The temperatures spanned a wider range in the group with diabetes than in the healthy control group, with a range of 18.1-35.6 °C in the group with diabetes and of 21.1-35.7 °C in the control group. The mean temperatures were significantly higher in the group with diabetes than in the control group (P<.001). Considering both feet as 1 bloc, the mean temperatures were 28.9 °C (SD 2.8 °C) among controls, and 29.0 °C (SD 3.0 °C; P<.001) in the group with diabetes.

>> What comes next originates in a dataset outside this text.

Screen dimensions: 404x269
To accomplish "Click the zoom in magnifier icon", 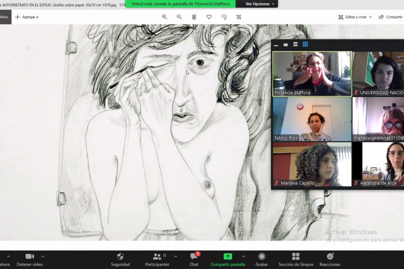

Side-to-side comparisons of temperatures revealed significant differences between feet (P<.05) at all measurement sites (Table 2). Analysis of both feet revealed significantly greater differences between feet in the group with diabetes compared with controls (control: mean 0.47 °C, SD 0.43 °C vs group with diabetes: mean 1.78 °C, SD 1.58 °C; P<.001; 95% CI 0.99-1.63). These results identified clinically relevant abnormalities in 10% of the cohort with diabetes, whereas no such findings were observed in the control group.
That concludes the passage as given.